There is objective reason for wanting that. Typically programmers do not do much with strings. The two most common things they do is move them around, and compare them for equality but also sort them. They naturally don't read the Unicode standard. They just expect the binary representation of strings to faithfully follow what their eyes tell them should happen: if two strings look identical, their Unicode representation will be identical. It's not an unreasonable expectation. If it's true those basic operations of moving and comparing will be simple, and more importantly efficient on a computer.
The one other thing we have to do a lot less often, but nonetheless occupies a fair bit of our time is parsing a string. It occupies our time because it's fiddly and takes a lot of code, and is error prone. I still remember the days when languages string handling are a selection criteria. (It's still the reason I dislike Fortran.) I'm not talking about complex parsing here - it's usually something like spilt it into words or file system path components, or going looking for a particular token. It invariably means moving along the string one grapheme at time, sniffing for what you want and extracting it. (Again this quite possibly is only meaningful for Latin based languages - but that's OK because the things we are after are invariably Latin characters in configuration files, file names and the like. The rest can be treated as uninteresting blobs.) And now Unicode's composition has retrospectively simple operation far harder to do correctly.

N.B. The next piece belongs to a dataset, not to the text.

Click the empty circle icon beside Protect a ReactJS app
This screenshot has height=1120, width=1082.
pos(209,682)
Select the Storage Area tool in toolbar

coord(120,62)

All other text handling programmers do is now delegated to libraries of some sort. You mention one: nobody does case conversion themselves. They call strtolower() for ASCII or a Unicode equivalent. Hell, as soon as you leave Latin we even printing it correctly requires years of expertise to master. The problems that crop up may as you say may be unavoidable, but that's OK because they are so uncommon I'm willing to wear the speed penalty to use somebody else's code to do it.
> it did not happen because of "egos" on the Unicode Consortium, or because of "national egos", or politics, or anything.
Did someone say that? Anyway, it's pretty obvious why it happened. When a person invents new hammer, the second thing they do is going looking for all the other problems it might solve. A little tweak here and it would do that job too! I saw an apprentice sharpen the handle of his Estwing hammer once. It did make it a useful wire cutter in a pinch, but no prizes for guessing what happen when he just using it as a hammer.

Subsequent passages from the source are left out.